======== Data shown ========

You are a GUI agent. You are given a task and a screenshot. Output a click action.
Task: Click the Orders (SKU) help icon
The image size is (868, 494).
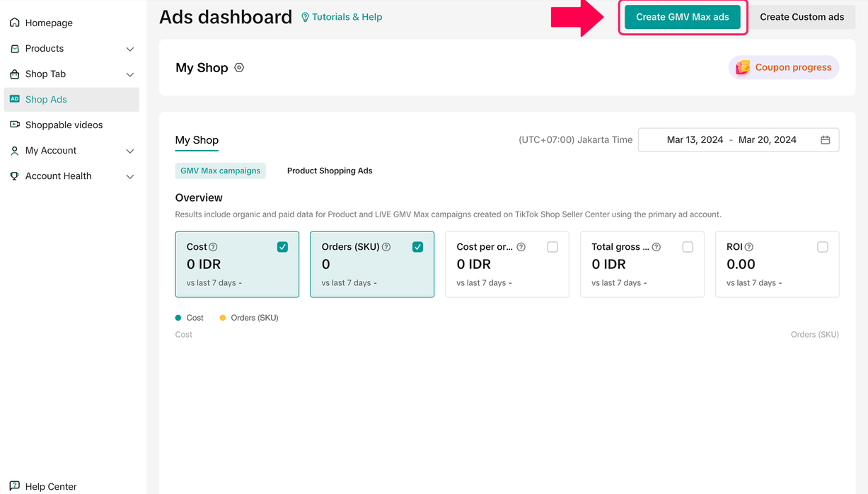click(386, 247)
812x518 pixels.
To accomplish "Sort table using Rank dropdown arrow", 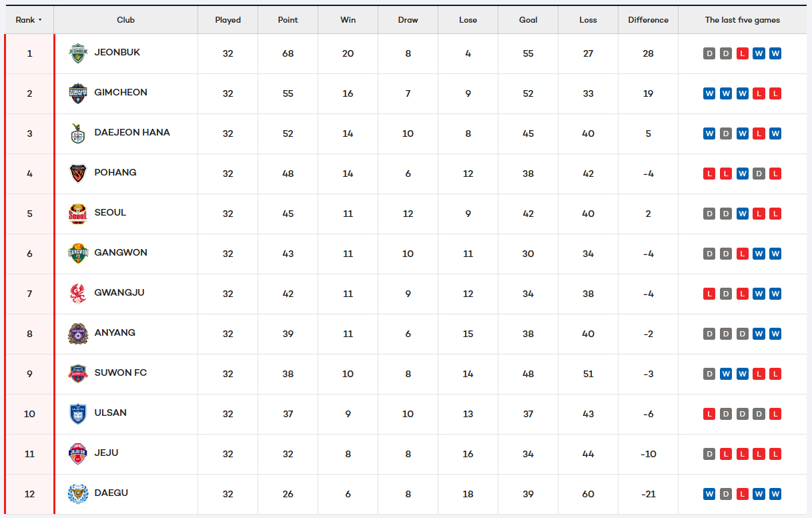I will pos(40,20).
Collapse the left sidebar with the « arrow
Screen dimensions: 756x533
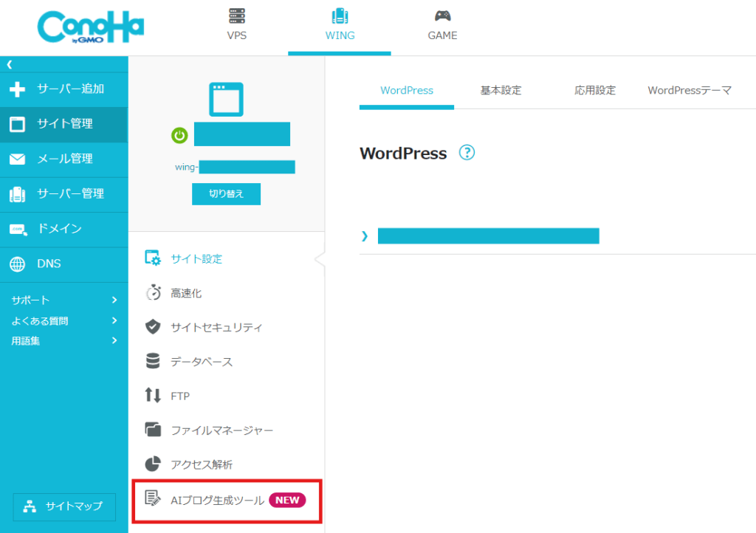(10, 63)
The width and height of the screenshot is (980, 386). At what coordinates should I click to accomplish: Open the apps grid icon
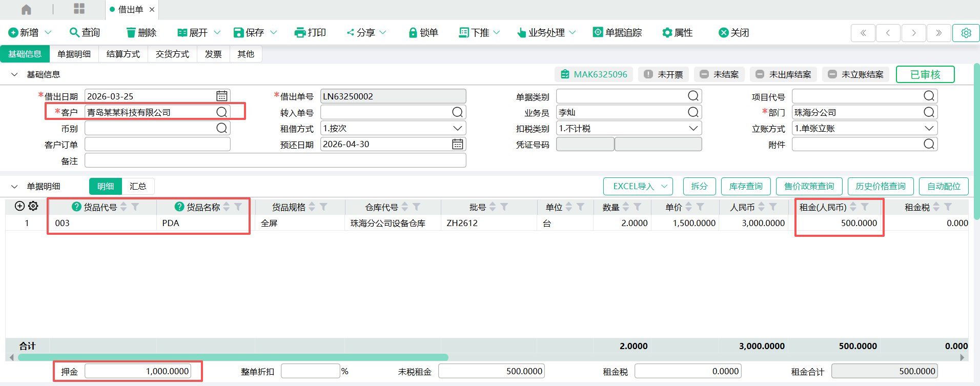[79, 9]
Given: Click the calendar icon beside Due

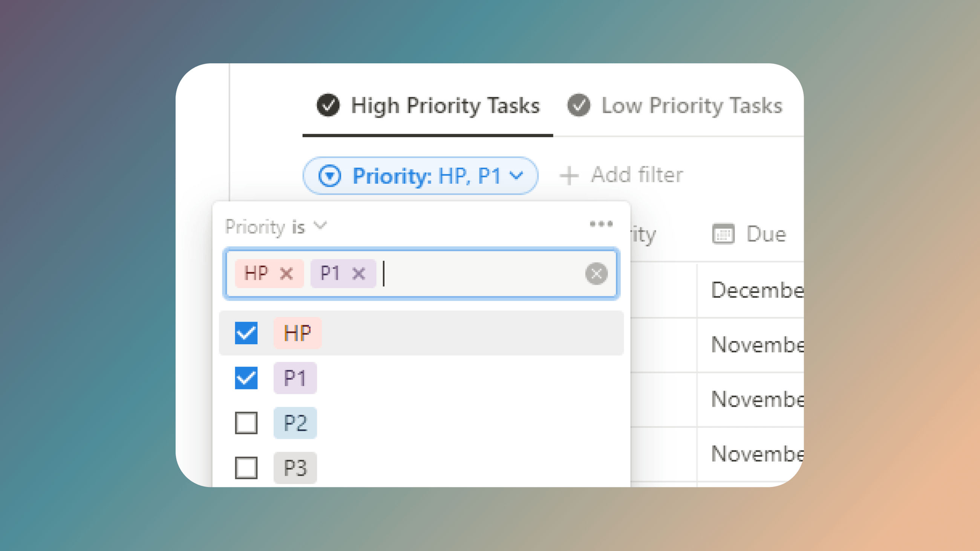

========

=== Task prompt ===
Starting with the line that contains "The width and", repeat each line exactly until the listing ends, including the last one. Leave pictures out.

=== Output for this task ===
The width and height of the screenshot is (980, 386). At what coordinates should I click to accomplish: Open the apps grid icon
[79, 9]
Given: Click the calendar icon beside Due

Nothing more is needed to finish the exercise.